SADLER, P.J., and BROWN, J., concur.
The State ex rel. Kathy Tarrier, Relator, v. [Ohio] Public Employees Retirement Board, Respondent.
No. 18AP-12
IN THE COURT OF APPEALS OF OHIO, TENTH APPELLATE DISTRICT
April 22, 2019
(REGULAR CALENDAR)
M A G I S T R A T E ’ S D E C I S I O N
Rendered on April 22, 2019
Kathy Tarrier, pro se.
Dave Yost, Attorney General, John J. Danish, and Mary Therese J. Bridge, for respondent.
IN MANDAMUS
{¶ 53} Relator, Kathy Tarrier, brings this original action requesting that this court issue a writ of mandamus ordering respondent, the Ohio Public Employees Retirement Board, to modify relator‘s terms of participation in the Ohio Public Employees Retirement System (“OPERS“), granting relator credit for participation in OPERS’ traditional pension plan, rather than her current credit in the OPERS’ combined plan. The board determined that relator was not eligible to rescind her previous election of the combined plan because
Findings of Fact:
{¶ 54} 1. Relator is a member of OPERS.
{¶ 55} Relator began working for the Franklin County Public Defender‘s Office (“FCPD“) in 1987.

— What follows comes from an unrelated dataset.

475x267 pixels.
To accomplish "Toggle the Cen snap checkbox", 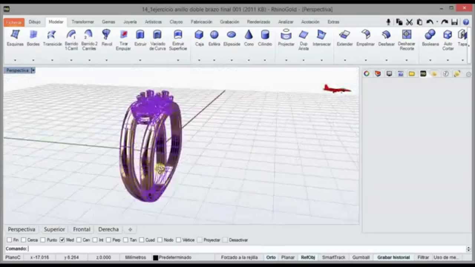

{¶ 56} For the first 12 years of her employment with FCPD, her employer did not consider relator and other, similarly situated, employees as eligible for OPERS membership and did not contribute to OPERS on relator‘s behalf.

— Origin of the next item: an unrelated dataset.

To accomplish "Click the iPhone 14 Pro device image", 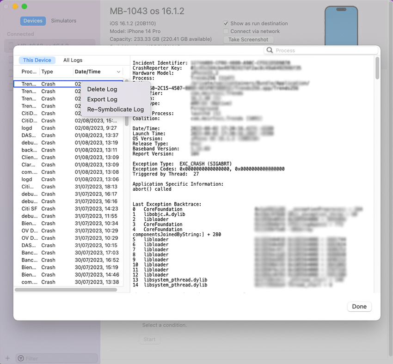I will [x=341, y=25].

{¶ 57} The classification of FCPD employees was the object of prolonged litigation culminating in the Supreme Court of Ohio‘s decision in State ex rel. Mallory v. Pub. Emps. Retirement Bd., 82 Ohio St.3d 235 (1998). As a result of that decision, relator and other FCPD employees became OPERS members and began contributing to the system, including employee and employer contributions, as of January 1, 1999.
{¶ 58} Relator initially elected to participate in the OPERS traditional plan as of January 1, 1999.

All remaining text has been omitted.